Amazing! The champion of "natural" money invoking "constitutional", "still-on-the-books", "legal-tender" money, to make his case for gold and silver. But isn't gold and silver money "naturally", irrespective of legal tender laws?
That's nothing near money when it's illegal to use it.Ron Paul, U.S. House Financial Services Committee meeting, July 13, 2011
According to Dr. Paul and other metallists, gold and silver became money "naturally", without state intervention, by mere virtue of their unique advantages. If that is so, then why on earth would something "natural" still need legal validation by legal tender laws? Oxygen is natural and we breathe it without "legal breathing" laws. In fact, we would breathe it even if it was illegal! Gravity is natural and we fall flat on our faces without "legal falling" laws. Aging is natural and inevitable without "legal aging" laws. Gold is natural and it naturally has a very high standard reduction potential, which naturally makes it resistant to oxidation by atmospheric oxygen, irrespective of national law.
A hole starts appearing in the reasoning, as "natural" is conflated with "institutional"...
Interestingly though, Dr. Paul seems to have grasped the nature of money intuitively, even if he doesn't know it. "That's not money!" he exclaims, referring to gold and silver, because you can't use them to settle your lawsuit. It's as if he was citing Georg Friedrich Knapp's "The state theory of money": "it's nothing near money when it's illegal to use it".
Just as King Croesus is bellieved to be the first to have legally imposed gold as money, Dr. Paul is asking for the legal reinstatement of gold and silver, for yet another time in history. That's the only way he acknowledges that these could be money... in his own words.
Human societies are not so much organized through "natural" processes, but through institutional ones. And although human institutions may not defy nature, they can still choose between widely diverging paths within the rigid bounds of natural laws. They cannot outlaw gravity, but they can very well ordain what is to be money. Money is not a natural phenomenon, found in nature, but an institutional one developed in human societies. And the laws of these societies determine its nature, its functioning and its mechanisms.
Anything can become money, so long as it has a state's laws behind it. Cowry shells in some countries were money because laws said so. And even a physical object as cherished as gold needs legal backing to become money. This fact resonated even to Ernst & Young, in a study commissioned in 1990 by the Association for the Monetary Union of Europe (AMUE). Therein, they were clear and unequivocal, that businesses wanted the ECU, the Euro's precursor, to have state sponsorship for them to accept it as currency.

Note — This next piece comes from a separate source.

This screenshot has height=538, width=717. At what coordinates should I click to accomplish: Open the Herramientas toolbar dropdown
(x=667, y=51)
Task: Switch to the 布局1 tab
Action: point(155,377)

So the Ben Bernanke of six months earlier had his revenge, even if he didn't seem to realize it. His own reply about gold was uttered by the very lips of his archnemesis!
So what should have Ben Bernanke replied in the first place to settle the matter and avoid the embarassment, at least if he is such a good historian as he claims to be? Maybe something along these lines:
As we speak, gold is not money in this country. This is what the law currently says.
In specific times and in specific places, yes, gold was money, whenever and wherever laws established it as such. But not by virtue of some immutable "economic law".
In that sense, gold money is also fiat.
Note: This is by no means meant as a general critique on Ron Paul, whom the author views as an honest and principled politician and accepts his views on a host of other issues. It is, however, a critique on what the author perceives as an unfounded fixation on the monetary destiny of precious metals.